** Opening EXERCISE INPUTS block **
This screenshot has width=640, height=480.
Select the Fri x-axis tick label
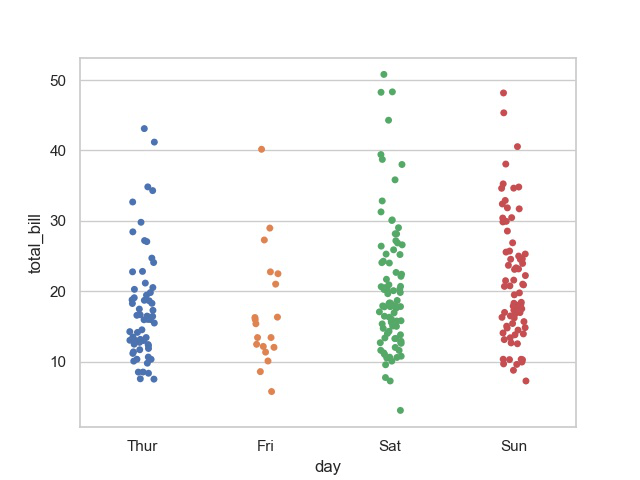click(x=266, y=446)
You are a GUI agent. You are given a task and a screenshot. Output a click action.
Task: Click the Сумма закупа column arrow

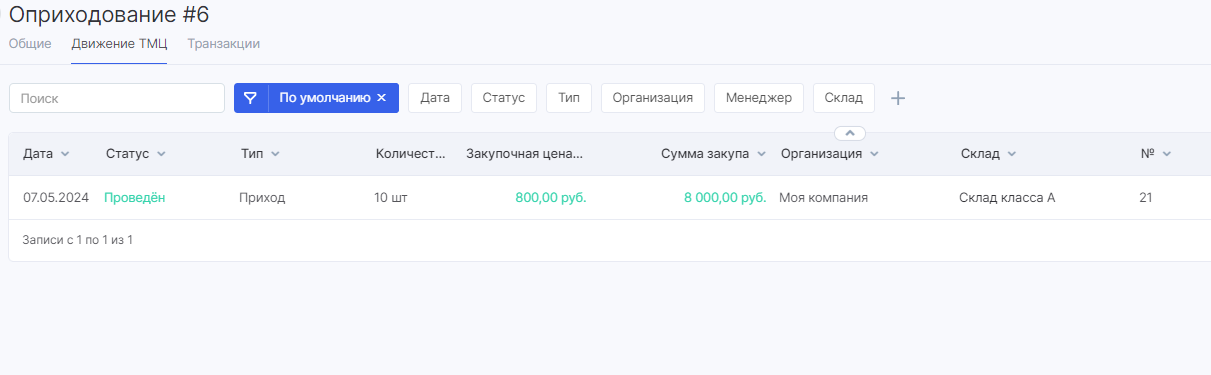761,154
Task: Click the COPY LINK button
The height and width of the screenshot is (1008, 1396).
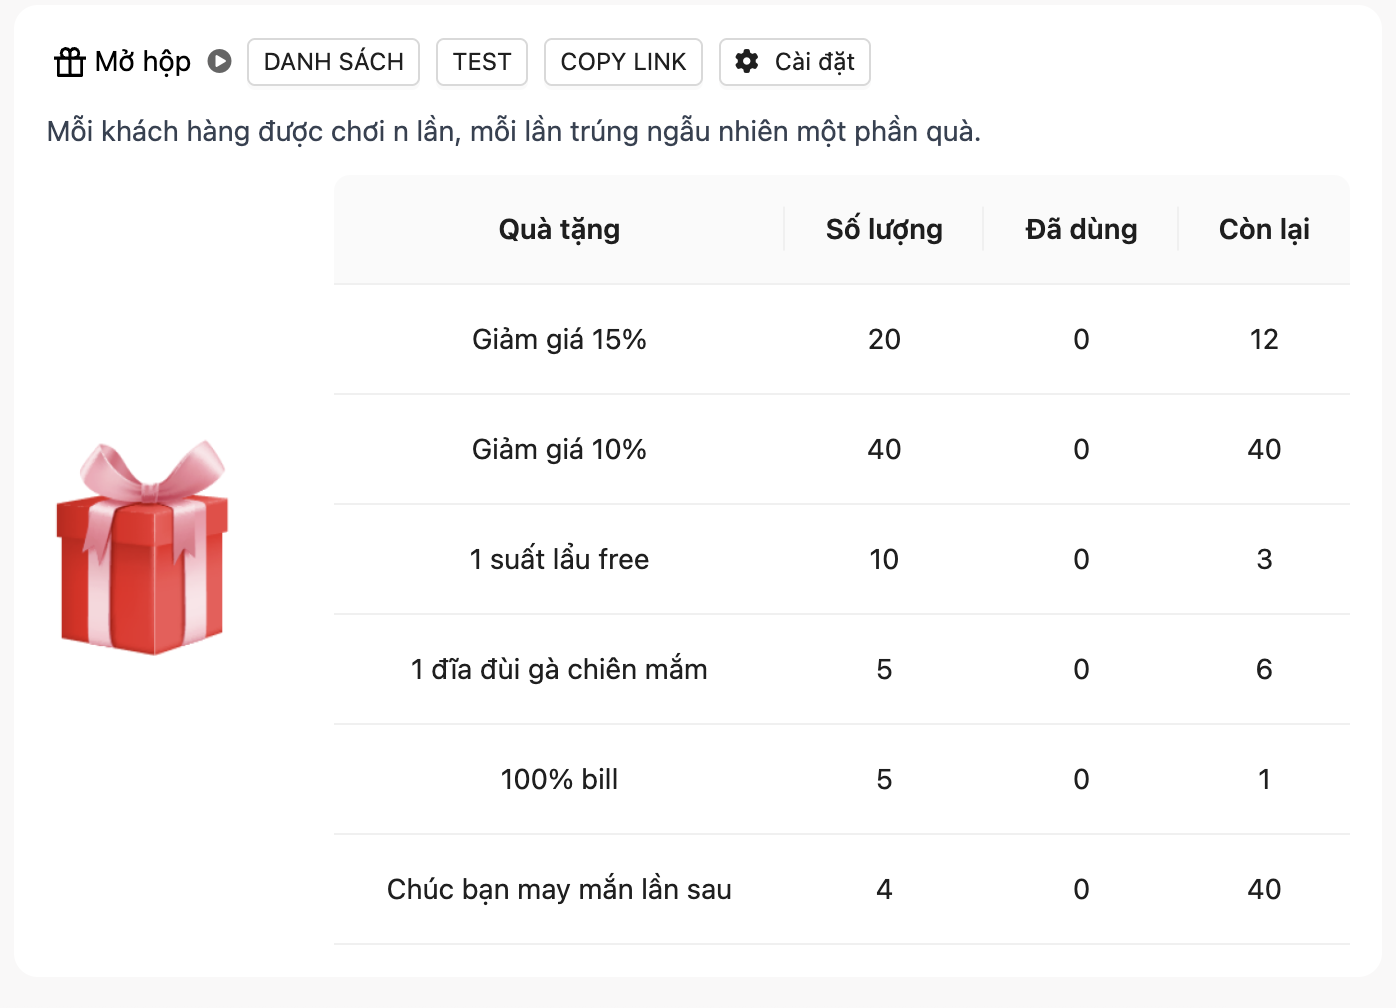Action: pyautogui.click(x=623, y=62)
** Closing EXERCISE INPUTS block **
** Opening EXERCISE INPUTS block **
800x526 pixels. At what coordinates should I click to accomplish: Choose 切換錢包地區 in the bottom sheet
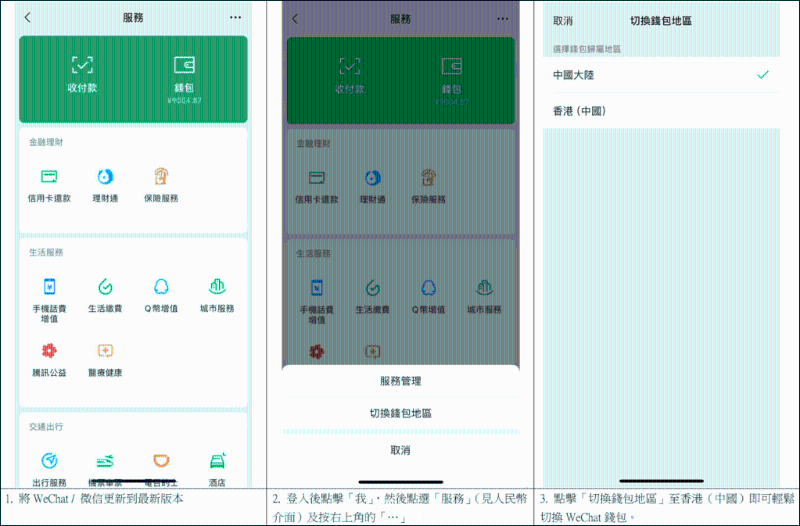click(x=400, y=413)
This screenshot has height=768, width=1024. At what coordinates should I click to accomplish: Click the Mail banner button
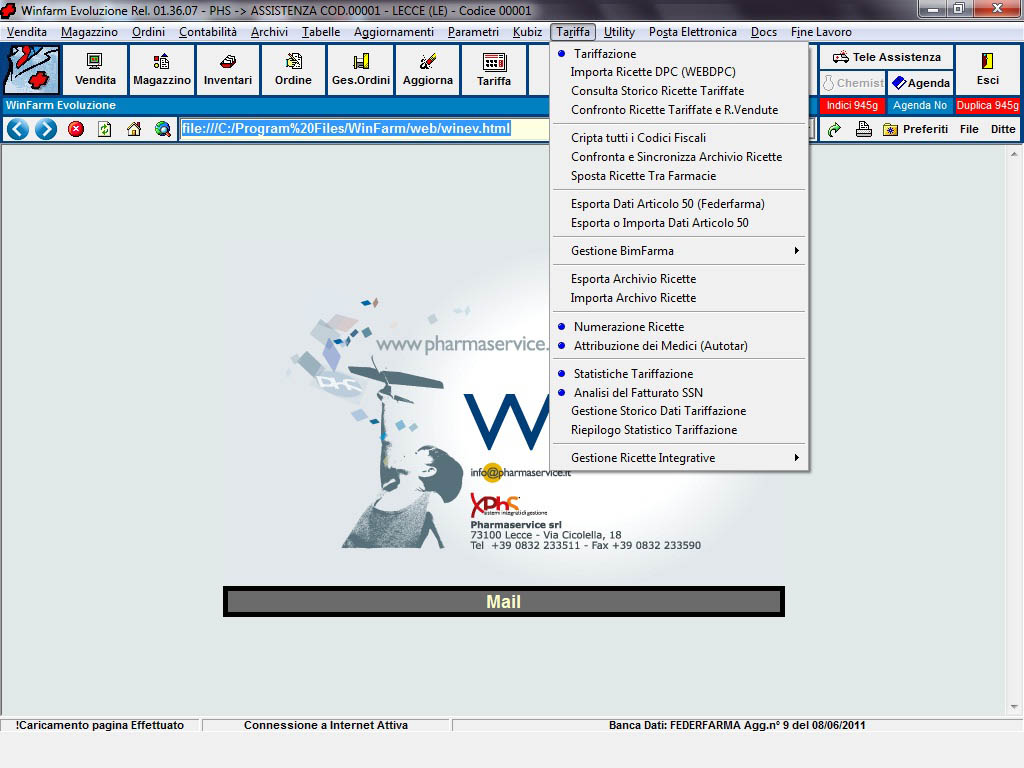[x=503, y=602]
** Closing EXERCISE INPUTS block **
[TASK REQUIREMENTS]
Output exactly the lines above, from the line with "This screenshot has width=640, height=480." to the line with "Task: Click the COPY LINK button", both included; skip the pictures.

[SOLUTION]
This screenshot has width=640, height=480.
Select the Fri x-axis tick label
click(x=266, y=446)
You are a GUI agent. You are given a task and a screenshot. Output a click action.
Task: Click the Сумма закупа column arrow

761,154
Task: Click the COPY LINK button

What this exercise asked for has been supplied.